Wenn Argumente fehlen, hilft nur noch die Holzhammermethode. Der ebenso blitzschnelle wie unerwartete Abriß des ehemaligen Pudels-Clubs in der Schanzenstraße im mittwöchlichen Morgengrauen zielte einzig darauf ab, die wahren Machtverhältnisse im Laue-Komplex in aller Deutlichkeit klarzustellen: Die endgültigen Entscheidungen trifft die Investorengruppe BOSW – wenn es hart auf hart kommt – allein.

Verhandlungen mit Wohngruppen, alternativen Sanierungsträgern und der Stadt sind zur Imagepflege nützlich. Doch wehe, es erdreisten sich ein paar Jugendliche, konkretere Ansprüche auf ein leerstehendes Gebäude zu stellen. Da wird lieber gleich kurzer Prozeß gemacht. In der Hoffnung, weitere potentielle BesetzerInnen abzuschrecken: Der Abbruch als Warnung, als Demonstration der Aussichtslosigkeit solcher Aktionen.

So richtig einschüchtern ließen sich jedoch nur die Investoren: Ausgerechnet von einer Gruppe 16- bis 20jähriger, die in dem Café nichts weiter als ein bißchen Saft und Bier ausschenken, volxgekochte Tofu-Bratlinge zubereiten und einen Raum für sich haben wollten. Was sprach dagegen, sie bis zum tatsächlichen Abriß gewähren zu lassen? Angst vor Eskalation? Sollen denn jetzt alle leerstehenden Häuser vorsichtshalber abgerissen werden, um weitere Besetzungen zu vermeiden?

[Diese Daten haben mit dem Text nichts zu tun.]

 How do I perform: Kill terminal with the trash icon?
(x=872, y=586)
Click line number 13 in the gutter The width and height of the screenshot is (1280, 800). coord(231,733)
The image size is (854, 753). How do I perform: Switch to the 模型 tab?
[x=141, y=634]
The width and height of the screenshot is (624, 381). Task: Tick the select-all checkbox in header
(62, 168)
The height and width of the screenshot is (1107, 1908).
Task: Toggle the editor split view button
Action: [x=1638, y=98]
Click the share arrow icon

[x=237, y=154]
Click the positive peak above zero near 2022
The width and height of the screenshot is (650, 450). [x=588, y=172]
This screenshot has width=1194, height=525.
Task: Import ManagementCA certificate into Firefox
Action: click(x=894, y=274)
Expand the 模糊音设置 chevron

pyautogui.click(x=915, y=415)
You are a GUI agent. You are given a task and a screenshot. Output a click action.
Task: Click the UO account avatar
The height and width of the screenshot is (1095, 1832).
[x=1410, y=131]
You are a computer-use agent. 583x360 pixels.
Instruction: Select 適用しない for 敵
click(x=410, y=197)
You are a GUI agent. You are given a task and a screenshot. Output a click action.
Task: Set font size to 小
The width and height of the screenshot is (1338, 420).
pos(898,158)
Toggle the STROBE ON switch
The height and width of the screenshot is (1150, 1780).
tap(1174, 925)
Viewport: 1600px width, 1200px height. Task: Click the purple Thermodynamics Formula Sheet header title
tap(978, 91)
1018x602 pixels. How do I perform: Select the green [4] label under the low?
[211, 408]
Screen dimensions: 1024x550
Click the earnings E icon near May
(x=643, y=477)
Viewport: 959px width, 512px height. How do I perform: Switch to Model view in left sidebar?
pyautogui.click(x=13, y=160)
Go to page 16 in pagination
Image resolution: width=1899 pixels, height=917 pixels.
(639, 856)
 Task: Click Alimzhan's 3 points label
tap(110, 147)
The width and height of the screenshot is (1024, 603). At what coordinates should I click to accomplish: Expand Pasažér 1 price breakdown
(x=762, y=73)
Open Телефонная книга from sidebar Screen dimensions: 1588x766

Ein Haus-Abriß – ohne zu wissen, was an seiner Stelle wann und wie gebaut werden soll – ist nicht nur städtebaulich unüblich. Auf die Wohnungssuchenden dürfte es weniger vertrauenssteigernd als provozierend wirken. Ob das dem Sinn und Zweck der neuen Stadtentwicklungspolitik entspricht, ist fraglich. Heike Haarhoff

(s. Bericht S. 22)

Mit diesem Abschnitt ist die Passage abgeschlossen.